Wiremold’s profit sharing plan put 15% of world-wide pretax income into the profit-sharing pool each quarter. Interestingly, the amount in dollars was about the same amount that was paid to shareholders in the form of dividends. This reinforced the belief that equality in payments to both financial capital and human capital was important to the success of the company.
There is a lot of talk these days of how this health crisis will never allow things to return to “normal”, but that there will be a “new normal”. If the almost 200 CEOs that signed the Business Roundtable’s revised “Statement of Purpose of a Corporation” are serious about their commitment to all stakeholders, now is the time to implement structural changes to allow human capital to share in the value that they create. Instead of just talking about it, these leaders of American capitalism need to put their money where their mouth is. As businesses reopen, there are many things that will be different. Let’s make profit sharing one of the widespread features of the “new normal”.

Saved data entries
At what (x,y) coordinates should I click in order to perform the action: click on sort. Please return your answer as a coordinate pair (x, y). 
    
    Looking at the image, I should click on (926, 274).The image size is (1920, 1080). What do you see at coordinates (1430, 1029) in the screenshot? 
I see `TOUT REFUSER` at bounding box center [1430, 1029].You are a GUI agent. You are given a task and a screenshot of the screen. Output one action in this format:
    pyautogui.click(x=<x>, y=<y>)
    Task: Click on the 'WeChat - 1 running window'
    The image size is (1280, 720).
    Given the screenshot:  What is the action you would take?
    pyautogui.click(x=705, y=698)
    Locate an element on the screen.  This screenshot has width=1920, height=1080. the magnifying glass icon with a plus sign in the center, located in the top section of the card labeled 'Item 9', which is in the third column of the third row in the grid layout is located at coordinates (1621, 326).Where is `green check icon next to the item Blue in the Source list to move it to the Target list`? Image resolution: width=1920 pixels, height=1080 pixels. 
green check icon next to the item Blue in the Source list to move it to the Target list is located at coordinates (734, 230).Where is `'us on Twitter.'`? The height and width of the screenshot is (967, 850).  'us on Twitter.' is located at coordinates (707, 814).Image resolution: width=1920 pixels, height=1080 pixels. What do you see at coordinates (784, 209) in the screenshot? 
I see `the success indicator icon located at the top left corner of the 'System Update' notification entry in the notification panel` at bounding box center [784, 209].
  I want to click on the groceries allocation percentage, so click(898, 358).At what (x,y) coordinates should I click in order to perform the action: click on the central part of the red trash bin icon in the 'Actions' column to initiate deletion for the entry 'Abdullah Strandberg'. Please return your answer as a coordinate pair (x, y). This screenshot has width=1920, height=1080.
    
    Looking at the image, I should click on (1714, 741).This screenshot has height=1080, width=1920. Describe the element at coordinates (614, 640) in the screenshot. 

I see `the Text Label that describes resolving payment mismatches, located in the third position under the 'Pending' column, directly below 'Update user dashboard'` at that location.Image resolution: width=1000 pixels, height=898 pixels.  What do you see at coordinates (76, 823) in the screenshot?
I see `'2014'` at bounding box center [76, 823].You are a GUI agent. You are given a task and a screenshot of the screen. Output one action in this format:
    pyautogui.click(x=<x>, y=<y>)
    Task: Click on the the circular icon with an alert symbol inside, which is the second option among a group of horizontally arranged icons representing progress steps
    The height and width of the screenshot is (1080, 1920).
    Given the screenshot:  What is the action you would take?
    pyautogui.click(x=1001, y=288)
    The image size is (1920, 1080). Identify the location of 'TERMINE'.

◆ **EXERCISE BRIEF**: Write out everything in the profit-sharing text from "Wiremold’s profit sharing" down to "of the company.".

◆ **SOLUTION TO THIS PROBLEM**:
Wiremold’s profit sharing plan put 15% of world-wide pretax income into the profit-sharing pool each quarter. Interestingly, the amount in dollars was about the same amount that was paid to shareholders in the form of dividends. This reinforced the belief that equality in payments to both financial capital and human capital was important to the success of the company.